In a third party claim, the hurdle of substantial injustice may prove to be almost impossible for an Insurer to overcome in all but the most extreme cases of fraud.  Let us imagine for a moment that a claimant has what turns out to be a legitimate claim for say £800k following a serious car accident, but adds on £40k for some element of the claim which turns out to be completely fabricated.  Is a Court going to declare that a severely injured claimant left with a long term or permanent disability should lose the whole claim for the sake of adding a fraudulent few percent?  That might be too much to expect. The substantial injustice provision would then mean that the genuine part of the claim was still upheld despite the claimant’s ruse being discovered.

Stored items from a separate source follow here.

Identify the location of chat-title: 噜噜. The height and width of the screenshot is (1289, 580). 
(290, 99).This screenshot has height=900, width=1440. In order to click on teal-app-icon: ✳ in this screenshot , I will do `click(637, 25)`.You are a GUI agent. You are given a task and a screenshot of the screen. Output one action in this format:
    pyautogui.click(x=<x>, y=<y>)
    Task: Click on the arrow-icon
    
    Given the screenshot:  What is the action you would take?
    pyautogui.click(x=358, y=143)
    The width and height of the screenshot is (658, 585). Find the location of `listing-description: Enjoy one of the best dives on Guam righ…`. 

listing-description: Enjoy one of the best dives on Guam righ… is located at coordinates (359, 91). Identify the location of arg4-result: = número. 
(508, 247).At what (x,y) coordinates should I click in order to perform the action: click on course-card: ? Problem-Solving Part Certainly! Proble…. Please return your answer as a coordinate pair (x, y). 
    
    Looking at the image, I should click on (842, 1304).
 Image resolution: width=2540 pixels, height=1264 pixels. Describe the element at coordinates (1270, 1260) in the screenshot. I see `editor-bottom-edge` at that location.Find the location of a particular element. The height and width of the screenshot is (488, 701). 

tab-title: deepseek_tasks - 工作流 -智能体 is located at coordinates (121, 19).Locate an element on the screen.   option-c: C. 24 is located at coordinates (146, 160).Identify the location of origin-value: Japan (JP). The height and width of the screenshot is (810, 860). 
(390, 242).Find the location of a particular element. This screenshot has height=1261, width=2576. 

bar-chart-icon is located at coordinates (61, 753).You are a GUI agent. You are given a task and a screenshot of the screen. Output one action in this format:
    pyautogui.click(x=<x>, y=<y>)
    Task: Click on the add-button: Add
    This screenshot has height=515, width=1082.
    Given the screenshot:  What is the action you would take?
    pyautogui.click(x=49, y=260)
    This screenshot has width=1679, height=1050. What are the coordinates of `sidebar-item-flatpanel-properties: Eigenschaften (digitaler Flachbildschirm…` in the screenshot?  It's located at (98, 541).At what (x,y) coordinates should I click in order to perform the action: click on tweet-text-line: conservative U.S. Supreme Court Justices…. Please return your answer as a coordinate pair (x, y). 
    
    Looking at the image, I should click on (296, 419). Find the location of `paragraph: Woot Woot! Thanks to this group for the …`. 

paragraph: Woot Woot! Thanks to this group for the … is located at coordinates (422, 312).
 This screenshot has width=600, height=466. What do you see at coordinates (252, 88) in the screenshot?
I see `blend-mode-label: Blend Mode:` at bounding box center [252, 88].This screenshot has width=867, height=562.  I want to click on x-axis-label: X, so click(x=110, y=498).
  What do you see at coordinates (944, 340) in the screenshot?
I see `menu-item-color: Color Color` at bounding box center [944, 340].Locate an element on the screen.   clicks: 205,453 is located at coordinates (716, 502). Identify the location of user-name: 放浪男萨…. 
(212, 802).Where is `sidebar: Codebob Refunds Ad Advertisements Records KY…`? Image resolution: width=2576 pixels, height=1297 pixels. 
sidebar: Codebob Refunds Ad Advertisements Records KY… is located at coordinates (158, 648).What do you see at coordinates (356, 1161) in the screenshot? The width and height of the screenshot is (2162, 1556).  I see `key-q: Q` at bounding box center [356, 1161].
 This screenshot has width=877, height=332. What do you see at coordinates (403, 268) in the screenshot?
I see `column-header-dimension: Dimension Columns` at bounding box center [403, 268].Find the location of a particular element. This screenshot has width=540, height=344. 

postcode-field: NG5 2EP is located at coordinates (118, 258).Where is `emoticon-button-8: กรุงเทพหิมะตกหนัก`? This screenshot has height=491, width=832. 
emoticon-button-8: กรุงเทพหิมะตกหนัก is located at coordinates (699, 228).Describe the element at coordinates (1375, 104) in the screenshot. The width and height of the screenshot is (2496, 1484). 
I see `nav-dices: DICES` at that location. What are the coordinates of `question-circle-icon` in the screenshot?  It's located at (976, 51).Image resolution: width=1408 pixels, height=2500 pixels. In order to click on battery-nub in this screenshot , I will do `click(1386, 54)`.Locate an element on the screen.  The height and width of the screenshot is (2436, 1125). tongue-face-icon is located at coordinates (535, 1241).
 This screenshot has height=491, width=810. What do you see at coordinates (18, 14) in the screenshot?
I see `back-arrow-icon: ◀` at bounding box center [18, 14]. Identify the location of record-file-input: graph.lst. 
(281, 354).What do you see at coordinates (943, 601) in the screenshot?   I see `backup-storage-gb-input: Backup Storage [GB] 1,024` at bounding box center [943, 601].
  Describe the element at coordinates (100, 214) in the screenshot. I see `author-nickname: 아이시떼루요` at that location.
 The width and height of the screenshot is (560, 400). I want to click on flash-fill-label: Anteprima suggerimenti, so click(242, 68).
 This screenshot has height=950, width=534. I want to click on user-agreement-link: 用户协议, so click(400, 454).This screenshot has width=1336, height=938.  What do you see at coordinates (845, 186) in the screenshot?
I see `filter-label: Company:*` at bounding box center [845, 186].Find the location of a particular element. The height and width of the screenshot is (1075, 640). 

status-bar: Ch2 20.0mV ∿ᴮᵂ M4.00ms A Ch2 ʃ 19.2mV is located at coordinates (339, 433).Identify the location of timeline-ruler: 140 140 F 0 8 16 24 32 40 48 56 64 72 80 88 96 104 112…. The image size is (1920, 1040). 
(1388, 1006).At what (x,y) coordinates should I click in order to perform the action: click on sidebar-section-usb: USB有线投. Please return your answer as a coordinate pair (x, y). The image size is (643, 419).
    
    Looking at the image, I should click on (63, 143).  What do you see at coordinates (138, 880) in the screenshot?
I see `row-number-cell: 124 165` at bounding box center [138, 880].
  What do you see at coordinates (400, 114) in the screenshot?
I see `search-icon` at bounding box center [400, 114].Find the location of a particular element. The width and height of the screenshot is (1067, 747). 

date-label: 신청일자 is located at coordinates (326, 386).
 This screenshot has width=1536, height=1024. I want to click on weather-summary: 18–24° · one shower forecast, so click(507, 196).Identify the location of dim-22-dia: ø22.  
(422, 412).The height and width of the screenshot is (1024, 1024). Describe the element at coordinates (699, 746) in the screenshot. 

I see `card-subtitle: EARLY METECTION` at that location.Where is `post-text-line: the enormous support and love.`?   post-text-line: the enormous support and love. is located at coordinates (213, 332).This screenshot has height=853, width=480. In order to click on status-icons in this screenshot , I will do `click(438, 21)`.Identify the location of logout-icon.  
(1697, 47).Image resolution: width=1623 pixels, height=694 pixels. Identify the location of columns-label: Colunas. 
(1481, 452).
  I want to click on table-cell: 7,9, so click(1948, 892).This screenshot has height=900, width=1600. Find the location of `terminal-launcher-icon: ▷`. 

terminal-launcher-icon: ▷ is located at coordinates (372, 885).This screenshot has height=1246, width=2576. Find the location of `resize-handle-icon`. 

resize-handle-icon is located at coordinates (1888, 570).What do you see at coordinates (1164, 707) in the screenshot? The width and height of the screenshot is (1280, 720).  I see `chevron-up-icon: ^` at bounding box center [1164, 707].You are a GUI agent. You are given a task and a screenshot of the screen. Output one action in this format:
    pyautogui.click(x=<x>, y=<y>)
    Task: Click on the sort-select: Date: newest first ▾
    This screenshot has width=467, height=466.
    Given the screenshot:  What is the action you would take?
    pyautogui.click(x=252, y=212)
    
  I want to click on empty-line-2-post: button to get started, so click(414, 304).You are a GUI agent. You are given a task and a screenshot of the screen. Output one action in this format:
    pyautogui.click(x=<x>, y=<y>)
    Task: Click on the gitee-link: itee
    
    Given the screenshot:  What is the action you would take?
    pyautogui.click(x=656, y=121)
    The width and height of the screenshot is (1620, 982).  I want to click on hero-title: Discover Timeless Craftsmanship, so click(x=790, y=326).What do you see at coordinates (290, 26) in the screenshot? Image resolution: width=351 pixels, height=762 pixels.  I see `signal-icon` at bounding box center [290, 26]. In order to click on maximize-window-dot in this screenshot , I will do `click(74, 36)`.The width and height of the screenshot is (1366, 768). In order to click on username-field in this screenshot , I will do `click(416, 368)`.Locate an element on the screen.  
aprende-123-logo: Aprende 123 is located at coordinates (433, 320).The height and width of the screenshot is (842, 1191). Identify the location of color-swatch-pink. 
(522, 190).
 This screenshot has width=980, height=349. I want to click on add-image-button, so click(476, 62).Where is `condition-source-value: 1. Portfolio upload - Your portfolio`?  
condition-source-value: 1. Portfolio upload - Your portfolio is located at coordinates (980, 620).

On the other hand, if a policyholder made a legitimate house insurance claim, but fraudulently added a personal computer (Galloway, below), or else made a false alternative accommodation claim as part of a genuine claim following a house fire (Khan, below), then each would likely lose the entire claim, including the much larger genuine part.

It is probably a long shot to expect that a mainly genuine personal injury claim is going to be entirely forfeited because it was tainted by an element of fraudulent exaggeration.  Taking an overview, the Courts would probably find that to be substantially unjust even if there had clearly been some fundamental dishonesty on the part of the claimant.

It seems therefore that most third party claimants who fraudulently inflate their otherwise genuine claims are still going to be engaging in what the Supreme Court in Versloot described as a ‘one-way bet’, making an unlawful gain if they succeed but losing nothing whatsoever if they do not.  In that particular respect, it appears unlikely that anything will change.